Rachid Kaci Paris, Larousse, 2009, 125 p.
Publié dans la stimulante collection « À dire vrai » dirigée par Jacques Marseille, le petit livre de Rachid Kaci vaut autant par son contenu que par la personnalité de son auteur. D’origine kabyle et de confession musulmane, cet électron libre de la droite libérale a fait ses premières armes en politique aux côtés de Alain Madelin et de Charles Pasqua. Animateur au sein de l’UMP du mouvement « La droite libre », il rejoint l’Élysée en 2007 en qualité de conseiller technique sur les questions de diversité et de politique de la ville. Même s’il a quitté la présidence de la République à l’été 2009 et ne cache pas ses divergences ponctuelles avec Nicolas Sarkozy, son essai est emblématique d’une droite décomplexée soucieuse de rompre avec ce qu’elle considère comme l’échec de « l’intégration à la française ».
Les idées de Kaci sont d’une décapante simplicité. Si les politiques d’immigration de la gauche comme de la droite ont échoué, c’est selon lui par excès de bons sentiments. Croyant bien faire, on a voulu protéger l’immigré d’un déracinement jugé fatal en lui donnant le droit de préserver sa culture, d’exercer sa religion, voire en valorisant son apport à la civilisation française. En sacralisant la différence de l’Autre, nous dit Kaci, on l’y a enfermé. On l’a pris au piège d’une posture communautariste et victimaire qui s’est révélée un frein à son intégration : « Le pire des racismes […] est celui qui consiste à dire à autrui en s’apitoyant sur son sort : “Tu es différent, on va donc te considérer comme tel, en respectant ta langue et ta culture d’origine” » (p. 111). C’est le cas avec la discrimination positive que l’auteur désapprouve au double motif qu’elle constitue une insulte pour la personne promue moins pour ses mérites que pour son appartenance à une « minorité visible » et une injustice pour celui qui aurait dû l’être sur le seul fondement de ses mérites. C’est le cas aussi avec cette mode de la repentance dont on sait qu’elle n’a pas les faveurs du président de la République : comment, interroge Kaci, donner aux immigrés le désir de s’intégrer à un pays dont les élites ne cessent de diaboliser l’histoire ? C’est le cas enfin avec la lutte contre les discriminations, dont la HALDE est désormais chargée, ou avec les zones d’éducation prioritaire (ZEP) qui, selon l’auteur, enferment les minorités discriminées dans une posture victimaire.

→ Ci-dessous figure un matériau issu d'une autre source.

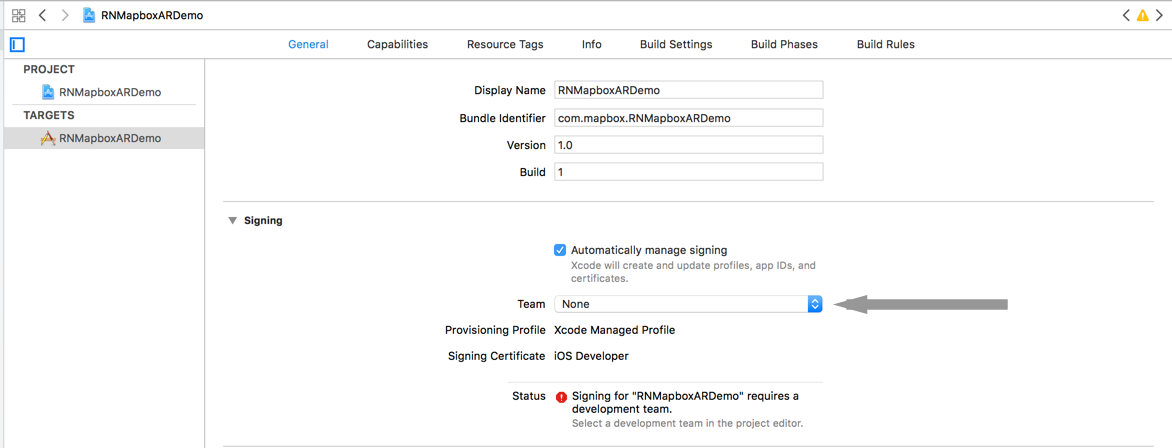Image resolution: width=1172 pixels, height=448 pixels.
Task: Open the Build Settings tab
Action: tap(676, 45)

R. Kaci n’y va pas de main morte en proposant de remplacer l’objectif d’intégration par celui d’assimilation. Sacraliser les différences, c’est faire le lit des communautarismes les plus toxiques : préfacier du livre d’Alexandre Del Valle, Le totalitarisme islamiste à l’assaut des démocraties, il n’a pas de mot assez dur pour dénoncer l’intégrisme musulman et ses visées soi-disant totalitaires. Au contraire, ose-t-il soutenir, c’est en enseignant aux enfants « Nos ancêtres les Gaulois » que l’école de la République devrait créer l’identité et l’appartenance française, mission qu’elle a perdu de vue comme l’illustre le film Entre les murs qu’il cite plusieurs fois. C’est en cessant de remâcher les crimes de la colonisation – dont les aspects positifs ne devraient pas être occultés – et la traite des Noirs – dont les Européens ne porteraient pas seuls la responsabilité – qu’on donnera selon lui aux descendants de ces populations l’envie de devenir Français à part entière.

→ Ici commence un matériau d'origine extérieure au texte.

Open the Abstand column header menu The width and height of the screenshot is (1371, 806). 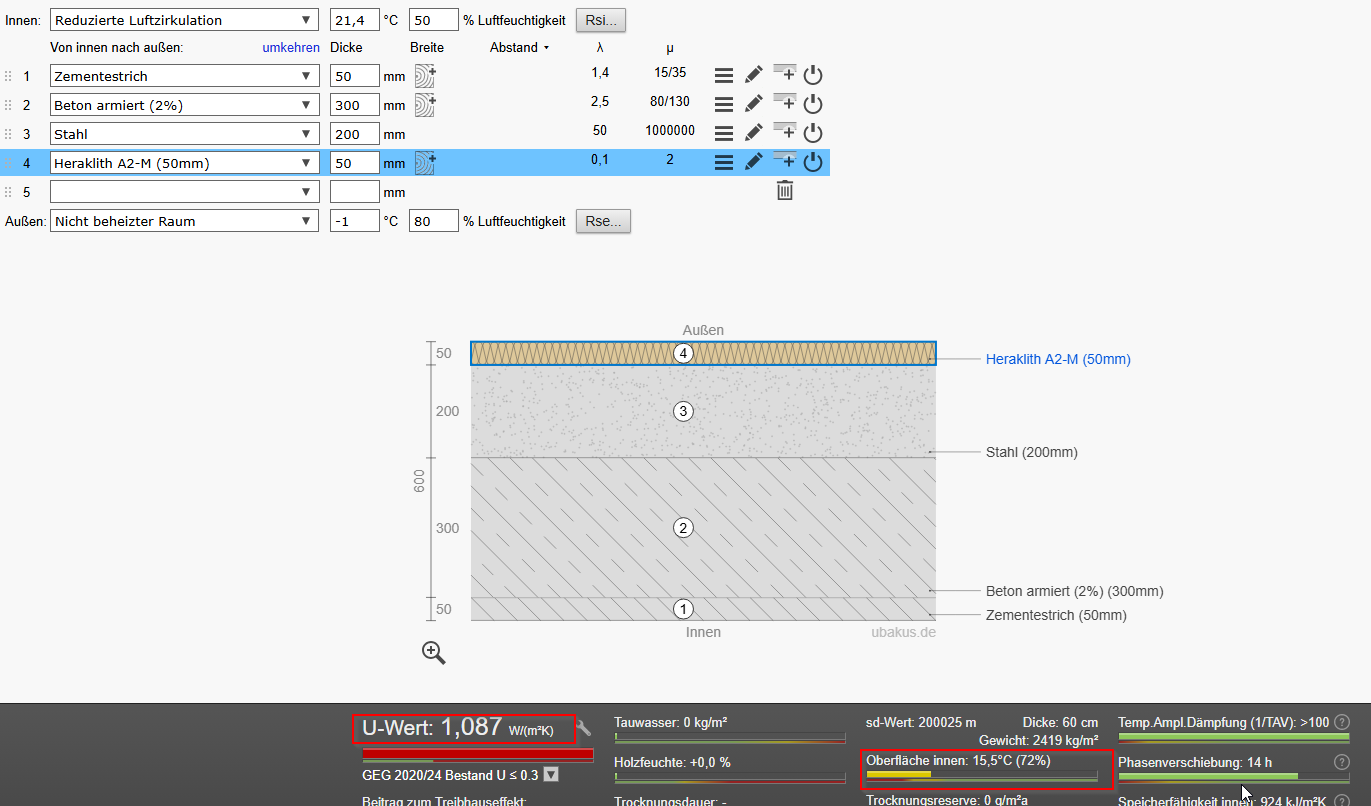(520, 47)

Sur un sujet où le politiquement correct domine, il faut reconnaître à l’auteur le courage de ses opinions. Sa prise de parole est bien dans le style du nouveau président de la République qui aime à asséner des idées soi-disant frappées au coin du bon sens dont la force serait d’autant plus grande qu’elles auraient fait l’objet d’une censure déguisée. Les arguments développés par le conseiller technique élyséen n’avaient jusqu’à une date récente qu’un droit de cité limité à quelques publications extrémistes – est emblématique le passage de Kaci de l’Édition des Syrtes, un éditeur confidentiel et volontiers polémique qui publia ses trois précédents ouvrages, au nettement plus grand public Larousse. Que de telles idées soient défendues par un immigré de la seconde génération ne les rend que plus déterminantes… et plus inquiétantes !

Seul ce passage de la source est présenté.